Just now we have talked about the development direction and positioning of the database. Now let’s look at the positioning of Lakehouse in the hierarchical data warehouse system of OLAP itself. Do several classmates than I am familiar with warehouse products, (PPT chart) is basically a layered system, at the beginning of various forms of several data warehouse or the lake system, there are all kinds of form data is stored outside our ability to understand through the Lakehouse, do take positions into the lake, and through washing, precipitation and aggregation, form the ODS or CDM layer, Here do the preliminary data aggregation and summary ability, form the concept of data mart.

We will store these data on ali Cloud on the whole OSS based on Hudi protocol and Parquet file format. We will further aggregate the initial data set into clearer and more business-oriented data set through ETL internally, and then build ETL and import it into real-time data warehouse, etc. Or these data sets are directly oriented to low-frequency interactive analysis, BI analysis, or machine learning oriented to Spark and other engines, and finally output to the whole data application, which is the overall hierarchical system.

Throughout the process, we will access a unified meta-information system. Because if each part of the system has its own terminology and retains a copy of its own meta-information, OLAP architecture is fragmented, so meta-information must be unified, as is scheduling. Tables of different data warehouse levels must be connected in series at different places, so there must be a complete and unified scheduling ability. The above is my understanding of Lakehouse’s positioning in OLAP system, which is mainly the ability to attach source layer and gather offline data.

I introduced Lakehouse’s position in the database and OLAP team, and then I will focus on how Lakehouse designs in our field. Because I have used K8s to analyze the cloud system before, I am quite clear about many concepts of K8s.

In our own design, we also try to refer to and learn the system of K8s. K8s has the oft-mentioned concept of DevOps, which is a practical paradigm. In this paradigm, you create a lot of instances, and you manage a lot of applications in those instances, and those applications are eventually scheduled atomically through PODS, and then you run some business logic in pods, and all kinds of containers.

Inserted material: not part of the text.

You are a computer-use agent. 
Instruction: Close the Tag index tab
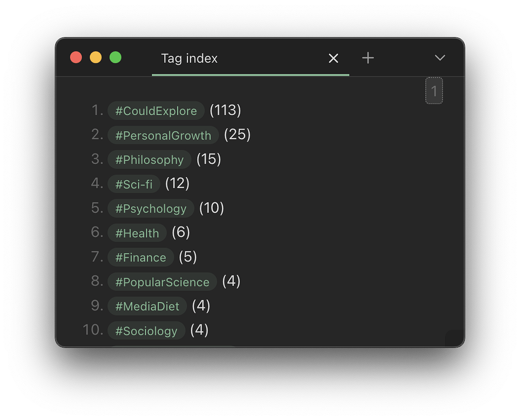tap(333, 58)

We think Lakehouse is also a paradigm, a paradigm for working with offline data. In this case, data sets are the core concept, such as building a set of data sets for a certain scenario, a certain direction. We can define different data sets A, B, and C, which we see as an example. Choreograph various Workload workloads around this data set, such as doing DB into a lake. The Workload of analysis optimizations, such as index building, can be improved by techniques such as Z-ordering, Clustering, and Compaction. There is also the Workload of Management, such as periodically cleaning up historical data and layering hot and cold storage, because OSS provides many of these capabilities. Use them well. The bottom layer is a variety of jobs. Internally, we build offline computing capacity based on Spark. We arrange Workload before and after into small jobs, and all the atomic jobs are flexibly executed on Spark.

This is the overall technical architecture. First, there is a variety of data sources on the cloud, with a variety of workloads defined through choreography, running on our own Spark elastic computation. The core storage is based on Hudi+OSS, and we also support other HDFS systems, such as LindormDFS of Ali Cloud, internal meta information system management library, tables, columns and other meta information. Later, all control services are scheduled based on K8s. The upper layer connects computing and analysis capabilities through a native Hudi interface. This is the whole elastic architecture.

In fact, Serverless Spark is our computing base and provides job-level flexibility, because Spark also supports Spark Streaming, which enables Streaming of a Spark job in a short time. OSS and LindormDFS are chosen as storage bases to take advantage of the benefits of low cost and unlimited capacity.

In this architecture, how to connect the user’s data to achieve the data into the lake, storage, and analysis capabilities? The above is our security solution based on VPC. First of all, we are in the shared cluster mode. The user side can connect through SDK and VPDN network, and then ali Cloud internal gateway can open up the computing cluster to achieve management and scheduling. Moreover, aliyun elastic network card technology can be used to connect users’ VPC to realize data access, and realize routing and network isolation capabilities. Different users may have subnetwork segment conflicts, and the elastic network card technology can be used to connect the same network segment to the same computing cluster.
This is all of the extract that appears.